**Extracted entries**
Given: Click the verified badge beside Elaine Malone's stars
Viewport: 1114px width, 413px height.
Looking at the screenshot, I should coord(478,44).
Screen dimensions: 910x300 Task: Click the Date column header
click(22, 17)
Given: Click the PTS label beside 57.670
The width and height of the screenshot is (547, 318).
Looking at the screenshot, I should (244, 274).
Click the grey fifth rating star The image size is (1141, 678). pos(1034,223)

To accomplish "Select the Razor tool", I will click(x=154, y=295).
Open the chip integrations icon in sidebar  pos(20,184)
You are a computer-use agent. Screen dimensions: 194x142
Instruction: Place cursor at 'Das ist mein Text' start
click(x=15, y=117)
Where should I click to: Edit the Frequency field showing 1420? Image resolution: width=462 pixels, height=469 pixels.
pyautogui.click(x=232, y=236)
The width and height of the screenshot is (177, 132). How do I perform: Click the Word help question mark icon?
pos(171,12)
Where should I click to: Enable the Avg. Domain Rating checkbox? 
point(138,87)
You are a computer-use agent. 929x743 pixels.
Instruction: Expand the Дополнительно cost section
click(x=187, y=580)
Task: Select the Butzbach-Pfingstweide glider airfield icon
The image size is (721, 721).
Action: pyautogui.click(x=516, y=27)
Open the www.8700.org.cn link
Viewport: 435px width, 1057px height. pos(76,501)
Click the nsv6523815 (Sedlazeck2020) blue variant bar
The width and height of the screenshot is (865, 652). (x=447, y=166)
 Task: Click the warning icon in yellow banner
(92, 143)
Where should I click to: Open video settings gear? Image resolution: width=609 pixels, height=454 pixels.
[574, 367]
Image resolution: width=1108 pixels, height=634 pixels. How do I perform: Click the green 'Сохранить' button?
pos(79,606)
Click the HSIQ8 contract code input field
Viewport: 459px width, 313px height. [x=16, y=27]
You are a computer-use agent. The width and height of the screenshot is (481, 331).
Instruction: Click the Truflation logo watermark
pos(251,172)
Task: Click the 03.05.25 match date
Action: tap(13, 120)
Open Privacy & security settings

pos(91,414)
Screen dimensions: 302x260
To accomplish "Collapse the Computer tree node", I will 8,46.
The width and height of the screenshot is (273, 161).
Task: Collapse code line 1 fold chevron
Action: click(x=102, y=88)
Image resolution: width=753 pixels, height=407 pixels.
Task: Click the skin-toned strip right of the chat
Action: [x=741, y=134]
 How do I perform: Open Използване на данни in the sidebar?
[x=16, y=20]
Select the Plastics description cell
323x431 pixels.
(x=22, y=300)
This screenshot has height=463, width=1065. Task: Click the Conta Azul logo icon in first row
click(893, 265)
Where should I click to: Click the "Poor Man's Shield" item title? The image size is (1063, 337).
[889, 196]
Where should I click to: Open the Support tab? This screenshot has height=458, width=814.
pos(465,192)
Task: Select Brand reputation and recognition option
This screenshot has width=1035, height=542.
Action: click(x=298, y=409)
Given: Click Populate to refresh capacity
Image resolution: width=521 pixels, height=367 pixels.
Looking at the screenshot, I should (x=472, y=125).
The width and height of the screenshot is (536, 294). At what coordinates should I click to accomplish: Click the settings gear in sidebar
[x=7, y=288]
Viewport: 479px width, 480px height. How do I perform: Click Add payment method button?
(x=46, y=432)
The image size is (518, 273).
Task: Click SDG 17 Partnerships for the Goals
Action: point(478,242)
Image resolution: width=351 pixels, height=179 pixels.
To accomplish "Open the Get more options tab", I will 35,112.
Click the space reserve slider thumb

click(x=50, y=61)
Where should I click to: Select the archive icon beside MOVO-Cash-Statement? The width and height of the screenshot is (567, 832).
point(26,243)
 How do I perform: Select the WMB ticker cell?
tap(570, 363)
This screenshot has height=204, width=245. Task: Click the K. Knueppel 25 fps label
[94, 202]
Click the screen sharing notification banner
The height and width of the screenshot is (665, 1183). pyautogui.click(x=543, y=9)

**Aim of the task**
Output exactly the span of lines beginning at the first line of the records and ending at the line that holds "Given: Click the PTS label beside 57.670", inclusive, with no other text.

**Answer for this exercise**
Given: Click the verified badge beside Elaine Malone's stars
Viewport: 1114px width, 413px height.
Looking at the screenshot, I should coord(478,44).
Screen dimensions: 910x300 Task: Click the Date column header
click(22, 17)
Given: Click the PTS label beside 57.670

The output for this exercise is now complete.